To be done:
Copy out every line of the entries below, with no changes.

Given information:

+--

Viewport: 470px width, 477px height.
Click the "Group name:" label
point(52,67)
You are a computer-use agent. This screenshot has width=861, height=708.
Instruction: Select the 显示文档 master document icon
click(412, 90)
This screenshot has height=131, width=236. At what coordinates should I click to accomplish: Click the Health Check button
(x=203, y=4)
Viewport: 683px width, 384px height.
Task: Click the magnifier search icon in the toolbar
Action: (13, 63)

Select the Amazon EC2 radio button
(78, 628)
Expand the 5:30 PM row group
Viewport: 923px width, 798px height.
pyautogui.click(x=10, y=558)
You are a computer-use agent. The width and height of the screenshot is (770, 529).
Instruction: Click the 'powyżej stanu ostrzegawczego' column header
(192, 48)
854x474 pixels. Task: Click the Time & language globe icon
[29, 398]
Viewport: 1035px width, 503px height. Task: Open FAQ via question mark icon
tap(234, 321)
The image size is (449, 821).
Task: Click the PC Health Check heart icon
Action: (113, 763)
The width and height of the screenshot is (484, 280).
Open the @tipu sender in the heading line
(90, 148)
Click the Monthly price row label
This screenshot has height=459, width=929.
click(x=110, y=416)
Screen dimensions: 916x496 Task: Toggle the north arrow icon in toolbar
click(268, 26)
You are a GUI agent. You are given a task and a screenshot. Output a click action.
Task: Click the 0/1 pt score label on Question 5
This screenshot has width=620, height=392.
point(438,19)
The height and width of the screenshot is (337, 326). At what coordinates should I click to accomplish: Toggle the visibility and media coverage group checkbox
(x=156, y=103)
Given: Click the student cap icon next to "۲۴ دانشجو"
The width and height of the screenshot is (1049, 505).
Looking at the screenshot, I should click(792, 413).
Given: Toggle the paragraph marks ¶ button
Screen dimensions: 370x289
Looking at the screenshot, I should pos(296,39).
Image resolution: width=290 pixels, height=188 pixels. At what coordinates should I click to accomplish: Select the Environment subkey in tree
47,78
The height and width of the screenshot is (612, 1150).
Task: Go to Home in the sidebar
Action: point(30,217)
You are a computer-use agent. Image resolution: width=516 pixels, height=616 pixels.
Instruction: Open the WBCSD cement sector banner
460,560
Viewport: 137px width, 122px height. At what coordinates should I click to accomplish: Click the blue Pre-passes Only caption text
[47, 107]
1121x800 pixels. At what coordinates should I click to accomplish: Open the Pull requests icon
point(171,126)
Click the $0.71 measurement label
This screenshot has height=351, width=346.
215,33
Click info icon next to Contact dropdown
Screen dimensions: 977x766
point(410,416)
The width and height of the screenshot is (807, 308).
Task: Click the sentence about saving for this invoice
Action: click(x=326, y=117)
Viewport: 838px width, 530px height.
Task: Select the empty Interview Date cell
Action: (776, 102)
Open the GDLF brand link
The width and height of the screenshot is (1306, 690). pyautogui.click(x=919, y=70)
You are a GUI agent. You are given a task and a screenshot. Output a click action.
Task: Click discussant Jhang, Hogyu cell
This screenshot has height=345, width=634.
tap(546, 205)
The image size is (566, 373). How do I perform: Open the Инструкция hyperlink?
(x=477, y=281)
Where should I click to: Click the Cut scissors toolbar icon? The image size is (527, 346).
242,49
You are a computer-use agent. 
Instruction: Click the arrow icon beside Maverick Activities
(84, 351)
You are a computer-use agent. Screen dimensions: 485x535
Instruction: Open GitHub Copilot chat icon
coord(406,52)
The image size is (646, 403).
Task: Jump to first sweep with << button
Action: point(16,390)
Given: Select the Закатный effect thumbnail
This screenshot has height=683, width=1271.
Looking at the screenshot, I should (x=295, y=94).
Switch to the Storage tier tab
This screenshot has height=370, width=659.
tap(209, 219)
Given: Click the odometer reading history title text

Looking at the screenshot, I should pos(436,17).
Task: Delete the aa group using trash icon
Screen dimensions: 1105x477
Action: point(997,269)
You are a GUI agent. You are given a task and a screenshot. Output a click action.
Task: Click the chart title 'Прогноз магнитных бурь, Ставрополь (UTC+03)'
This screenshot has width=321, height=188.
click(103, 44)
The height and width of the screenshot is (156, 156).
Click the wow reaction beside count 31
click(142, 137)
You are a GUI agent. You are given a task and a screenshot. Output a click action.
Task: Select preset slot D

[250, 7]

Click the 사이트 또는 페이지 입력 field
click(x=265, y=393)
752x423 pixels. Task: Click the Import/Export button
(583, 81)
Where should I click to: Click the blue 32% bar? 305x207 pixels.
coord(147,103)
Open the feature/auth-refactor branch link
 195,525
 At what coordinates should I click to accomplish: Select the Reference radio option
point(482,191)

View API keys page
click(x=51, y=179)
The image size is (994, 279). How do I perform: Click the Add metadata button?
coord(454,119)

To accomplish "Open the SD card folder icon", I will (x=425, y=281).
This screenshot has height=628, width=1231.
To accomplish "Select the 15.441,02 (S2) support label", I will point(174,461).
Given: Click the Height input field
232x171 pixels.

+--

In response:
Viewport: 470px width, 477px height.
Click the "Group name:" label
point(52,67)
You are a computer-use agent. This screenshot has width=861, height=708.
Instruction: Select the 显示文档 master document icon
click(412, 90)
This screenshot has height=131, width=236. At what coordinates should I click to accomplish: Click the Health Check button
(x=203, y=4)
Viewport: 683px width, 384px height.
Task: Click the magnifier search icon in the toolbar
Action: (13, 63)

Select the Amazon EC2 radio button
(78, 628)
Expand the 5:30 PM row group
Viewport: 923px width, 798px height.
pyautogui.click(x=10, y=558)
You are a computer-use agent. The width and height of the screenshot is (770, 529).
Instruction: Click the 'powyżej stanu ostrzegawczego' column header
(192, 48)
854x474 pixels. Task: Click the Time & language globe icon
[29, 398]
Viewport: 1035px width, 503px height. Task: Open FAQ via question mark icon
tap(234, 321)
The image size is (449, 821).
Task: Click the PC Health Check heart icon
Action: (113, 763)
The width and height of the screenshot is (484, 280).
Open the @tipu sender in the heading line
(90, 148)
Click the Monthly price row label
This screenshot has height=459, width=929.
click(x=110, y=416)
Screen dimensions: 916x496 Task: Toggle the north arrow icon in toolbar
click(268, 26)
You are a GUI agent. You are given a task and a screenshot. Output a click action.
Task: Click the 0/1 pt score label on Question 5
This screenshot has width=620, height=392.
point(438,19)
The height and width of the screenshot is (337, 326). At what coordinates should I click to accomplish: Toggle the visibility and media coverage group checkbox
(x=156, y=103)
Given: Click the student cap icon next to "۲۴ دانشجو"
The width and height of the screenshot is (1049, 505).
Looking at the screenshot, I should click(792, 413).
Given: Toggle the paragraph marks ¶ button
Screen dimensions: 370x289
Looking at the screenshot, I should pos(296,39).
Image resolution: width=290 pixels, height=188 pixels. At what coordinates should I click to accomplish: Select the Environment subkey in tree
47,78
The height and width of the screenshot is (612, 1150).
Task: Go to Home in the sidebar
Action: point(30,217)
You are a computer-use agent. Image resolution: width=516 pixels, height=616 pixels.
Instruction: Open the WBCSD cement sector banner
460,560
Viewport: 137px width, 122px height. At what coordinates should I click to accomplish: Click the blue Pre-passes Only caption text
[47, 107]
1121x800 pixels. At what coordinates should I click to accomplish: Open the Pull requests icon
point(171,126)
Click the $0.71 measurement label
This screenshot has height=351, width=346.
215,33
Click info icon next to Contact dropdown
Screen dimensions: 977x766
point(410,416)
The width and height of the screenshot is (807, 308).
Task: Click the sentence about saving for this invoice
Action: click(x=326, y=117)
Viewport: 838px width, 530px height.
Task: Select the empty Interview Date cell
Action: (776, 102)
Open the GDLF brand link
The width and height of the screenshot is (1306, 690). pyautogui.click(x=919, y=70)
You are a GUI agent. You are given a task and a screenshot. Output a click action.
Task: Click discussant Jhang, Hogyu cell
This screenshot has height=345, width=634.
tap(546, 205)
The image size is (566, 373). How do I perform: Open the Инструкция hyperlink?
(x=477, y=281)
Where should I click to: Click the Cut scissors toolbar icon? The image size is (527, 346).
242,49
You are a computer-use agent. 
Instruction: Click the arrow icon beside Maverick Activities
(84, 351)
You are a computer-use agent. Screen dimensions: 485x535
Instruction: Open GitHub Copilot chat icon
coord(406,52)
The image size is (646, 403).
Task: Jump to first sweep with << button
Action: point(16,390)
Given: Select the Закатный effect thumbnail
This screenshot has height=683, width=1271.
Looking at the screenshot, I should (x=295, y=94).
Switch to the Storage tier tab
This screenshot has height=370, width=659.
tap(209, 219)
Given: Click the odometer reading history title text

Looking at the screenshot, I should pos(436,17).
Task: Delete the aa group using trash icon
Screen dimensions: 1105x477
Action: point(997,269)
You are a GUI agent. You are given a task and a screenshot. Output a click action.
Task: Click the chart title 'Прогноз магнитных бурь, Ставрополь (UTC+03)'
This screenshot has width=321, height=188.
click(103, 44)
The height and width of the screenshot is (156, 156).
Click the wow reaction beside count 31
click(142, 137)
You are a GUI agent. You are given a task and a screenshot. Output a click action.
Task: Select preset slot D

[250, 7]

Click the 사이트 또는 페이지 입력 field
click(x=265, y=393)
752x423 pixels. Task: Click the Import/Export button
(583, 81)
Where should I click to: Click the blue 32% bar? 305x207 pixels.
coord(147,103)
Open the feature/auth-refactor branch link
 195,525
 At what coordinates should I click to accomplish: Select the Reference radio option
point(482,191)

View API keys page
click(x=51, y=179)
The image size is (994, 279). How do I perform: Click the Add metadata button?
coord(454,119)

To accomplish "Open the SD card folder icon", I will (x=425, y=281).
This screenshot has height=628, width=1231.
To accomplish "Select the 15.441,02 (S2) support label", I will point(174,461).
Given: Click the Height input field
232x171 pixels.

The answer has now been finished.